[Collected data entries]
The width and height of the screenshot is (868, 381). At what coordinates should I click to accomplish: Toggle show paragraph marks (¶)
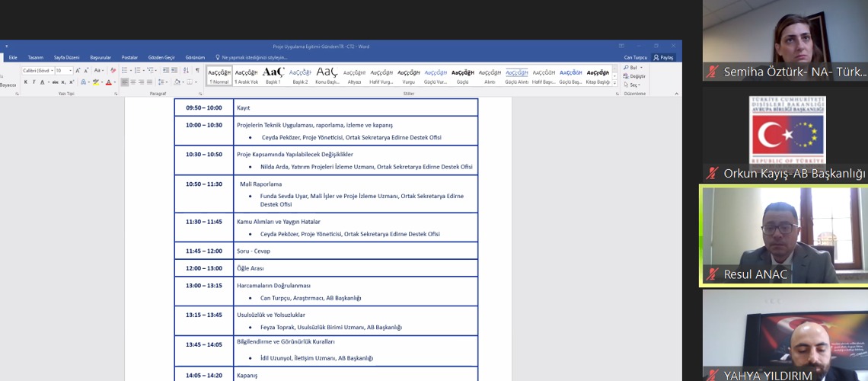click(x=197, y=71)
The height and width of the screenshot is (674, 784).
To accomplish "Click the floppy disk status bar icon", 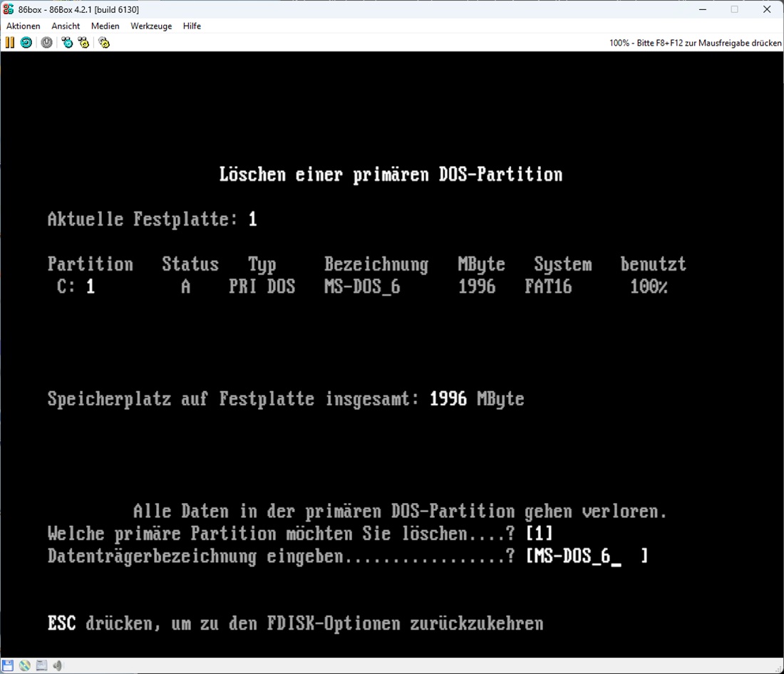I will [x=8, y=665].
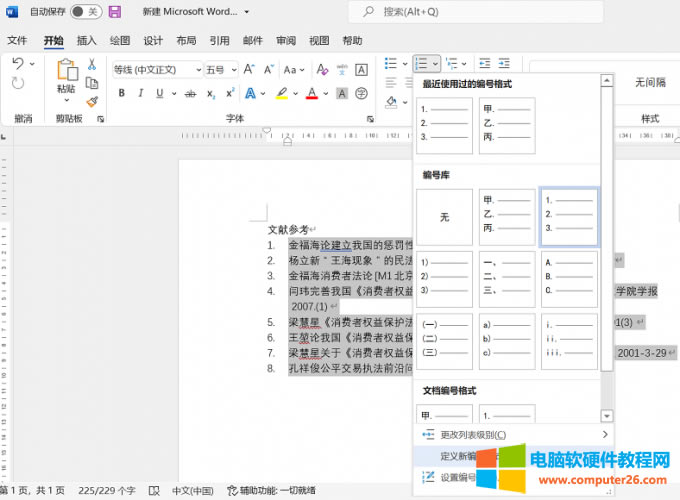Click the Increase Indent icon
This screenshot has height=500, width=680.
[506, 64]
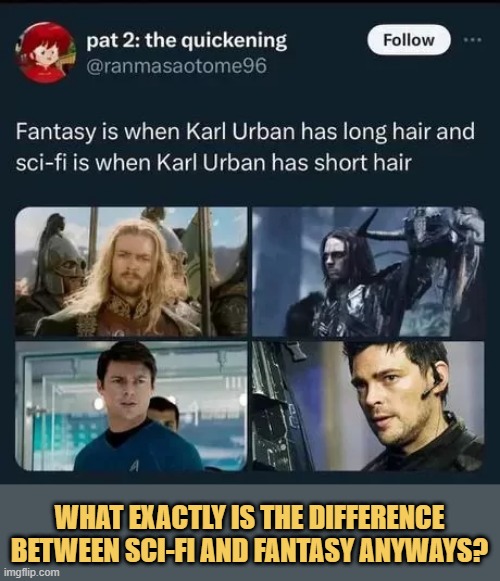Viewport: 500px width, 581px height.
Task: Click the "Fantasy is when Karl Urban" tweet line
Action: point(245,132)
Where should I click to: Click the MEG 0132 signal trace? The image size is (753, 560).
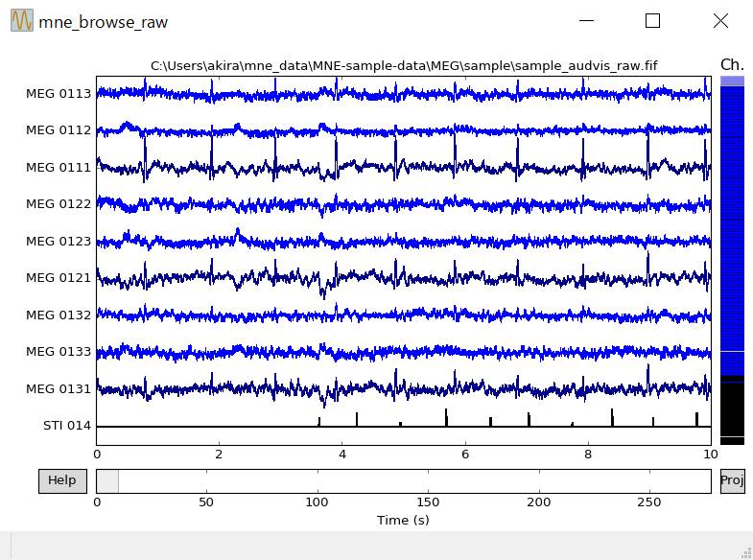(403, 315)
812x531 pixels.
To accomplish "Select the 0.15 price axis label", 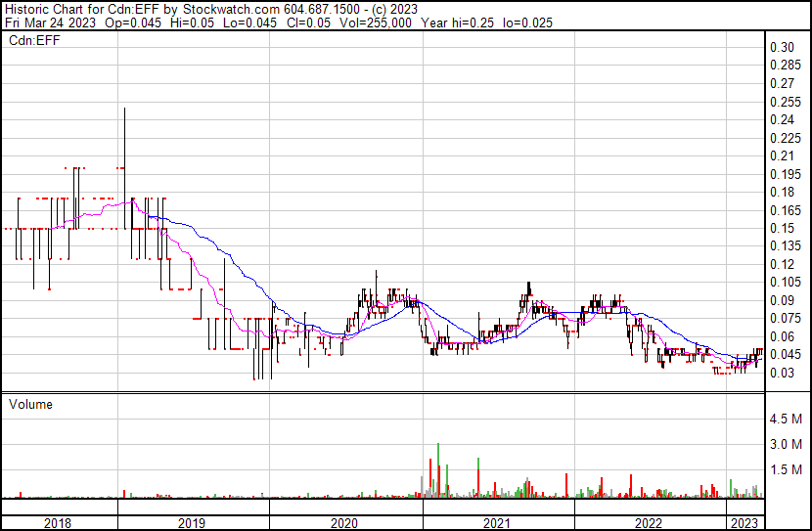I will [x=781, y=228].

- [Problem]
Each line from the first line of the records through the line containing "The height and" must be reproduced exactly, with both ends included and all pictures omitted; nothing else belongs in the answer.

- [Exercise solution]
The width and height of the screenshot is (868, 381). At what coordinates should I click to accomplish: Toggle show paragraph marks (¶)
click(x=197, y=71)
The height and width of the screenshot is (674, 784).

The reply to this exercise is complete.